What you will do:
Here is the task for the records below: repeat exactly the lines from the one with "mostbet giriş (361, 986)" to the one with "Contáctanos (309, 26)", both included, and nothing else.
╭─ Records
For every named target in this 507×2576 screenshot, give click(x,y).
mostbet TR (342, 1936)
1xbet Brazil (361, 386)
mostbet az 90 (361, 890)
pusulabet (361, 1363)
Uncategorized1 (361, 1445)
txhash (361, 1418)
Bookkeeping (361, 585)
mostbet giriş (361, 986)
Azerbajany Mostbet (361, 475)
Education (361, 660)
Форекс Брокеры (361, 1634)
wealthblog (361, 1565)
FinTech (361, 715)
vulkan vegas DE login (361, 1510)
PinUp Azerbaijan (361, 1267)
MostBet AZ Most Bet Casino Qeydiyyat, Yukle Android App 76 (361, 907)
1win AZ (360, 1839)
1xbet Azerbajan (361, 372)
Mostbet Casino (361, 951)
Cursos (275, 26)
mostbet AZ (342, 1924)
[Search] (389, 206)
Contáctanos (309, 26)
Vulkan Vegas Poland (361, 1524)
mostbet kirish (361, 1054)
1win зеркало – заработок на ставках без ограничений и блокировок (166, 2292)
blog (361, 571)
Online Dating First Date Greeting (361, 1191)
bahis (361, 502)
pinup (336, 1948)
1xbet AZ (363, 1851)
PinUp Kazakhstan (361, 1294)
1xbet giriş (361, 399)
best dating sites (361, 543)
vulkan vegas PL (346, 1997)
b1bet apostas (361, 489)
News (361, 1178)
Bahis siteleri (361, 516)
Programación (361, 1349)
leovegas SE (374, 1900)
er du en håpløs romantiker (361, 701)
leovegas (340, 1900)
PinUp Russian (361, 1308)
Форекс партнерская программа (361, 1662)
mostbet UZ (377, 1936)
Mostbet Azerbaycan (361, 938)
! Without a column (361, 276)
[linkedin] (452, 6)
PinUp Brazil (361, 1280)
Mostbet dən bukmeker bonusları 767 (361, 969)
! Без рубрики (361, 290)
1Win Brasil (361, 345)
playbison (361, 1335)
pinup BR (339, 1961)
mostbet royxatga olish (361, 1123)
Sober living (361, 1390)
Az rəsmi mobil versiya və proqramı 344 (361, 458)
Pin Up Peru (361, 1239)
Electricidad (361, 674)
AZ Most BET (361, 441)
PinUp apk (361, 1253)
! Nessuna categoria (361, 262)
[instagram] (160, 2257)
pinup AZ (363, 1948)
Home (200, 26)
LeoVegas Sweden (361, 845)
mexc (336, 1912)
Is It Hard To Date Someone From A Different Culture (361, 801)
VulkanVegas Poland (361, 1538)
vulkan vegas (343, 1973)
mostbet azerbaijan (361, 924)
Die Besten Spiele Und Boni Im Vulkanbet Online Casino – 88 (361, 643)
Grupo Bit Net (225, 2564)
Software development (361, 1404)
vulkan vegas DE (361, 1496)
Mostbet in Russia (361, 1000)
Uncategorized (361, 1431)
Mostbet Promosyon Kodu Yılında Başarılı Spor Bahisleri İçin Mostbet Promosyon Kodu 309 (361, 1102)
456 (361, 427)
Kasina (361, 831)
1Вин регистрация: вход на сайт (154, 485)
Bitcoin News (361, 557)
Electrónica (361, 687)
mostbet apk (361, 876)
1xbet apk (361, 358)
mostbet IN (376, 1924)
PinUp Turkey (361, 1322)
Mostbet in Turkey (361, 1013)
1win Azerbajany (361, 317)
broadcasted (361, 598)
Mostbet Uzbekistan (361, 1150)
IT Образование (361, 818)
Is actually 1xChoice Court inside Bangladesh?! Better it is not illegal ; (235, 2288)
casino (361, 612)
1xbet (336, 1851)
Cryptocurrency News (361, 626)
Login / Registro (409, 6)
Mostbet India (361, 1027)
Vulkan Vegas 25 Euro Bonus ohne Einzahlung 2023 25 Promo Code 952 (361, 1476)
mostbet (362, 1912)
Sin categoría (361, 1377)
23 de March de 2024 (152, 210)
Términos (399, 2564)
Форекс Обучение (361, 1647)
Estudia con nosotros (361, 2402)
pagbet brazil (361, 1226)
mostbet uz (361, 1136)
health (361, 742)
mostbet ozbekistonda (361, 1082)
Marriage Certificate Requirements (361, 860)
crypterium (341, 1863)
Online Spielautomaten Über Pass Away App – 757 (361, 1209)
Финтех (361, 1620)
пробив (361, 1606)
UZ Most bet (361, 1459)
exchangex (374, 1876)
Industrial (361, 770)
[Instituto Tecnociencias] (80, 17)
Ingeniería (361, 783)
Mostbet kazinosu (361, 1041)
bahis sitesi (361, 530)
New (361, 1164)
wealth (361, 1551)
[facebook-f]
╰─
╭─ Records
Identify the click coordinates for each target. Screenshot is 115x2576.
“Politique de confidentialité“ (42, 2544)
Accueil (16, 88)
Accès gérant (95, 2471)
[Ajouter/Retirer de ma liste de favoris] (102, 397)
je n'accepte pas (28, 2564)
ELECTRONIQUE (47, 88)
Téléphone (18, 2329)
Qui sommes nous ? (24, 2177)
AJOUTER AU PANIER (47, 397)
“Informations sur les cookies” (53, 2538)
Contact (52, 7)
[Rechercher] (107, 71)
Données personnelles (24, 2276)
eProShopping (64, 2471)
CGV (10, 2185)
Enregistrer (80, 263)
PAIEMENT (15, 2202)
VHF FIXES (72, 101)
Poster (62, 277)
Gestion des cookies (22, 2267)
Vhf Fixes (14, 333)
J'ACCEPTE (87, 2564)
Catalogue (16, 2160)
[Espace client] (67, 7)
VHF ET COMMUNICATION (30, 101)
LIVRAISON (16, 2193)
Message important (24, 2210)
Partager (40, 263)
╰─
Worked solution:
mostbet giriş (361, 986)
Azerbajany Mostbet (361, 475)
Education (361, 660)
Форекс Брокеры (361, 1634)
wealthblog (361, 1565)
FinTech (361, 715)
vulkan vegas DE login (361, 1510)
PinUp Azerbaijan (361, 1267)
MostBet AZ Most Bet Casino Qeydiyyat, Yukle Android App 76 (361, 907)
1win AZ (360, 1839)
1xbet Azerbajan (361, 372)
Mostbet Casino (361, 951)
Cursos (275, 26)
mostbet AZ (342, 1924)
[Search] (389, 206)
Contáctanos (309, 26)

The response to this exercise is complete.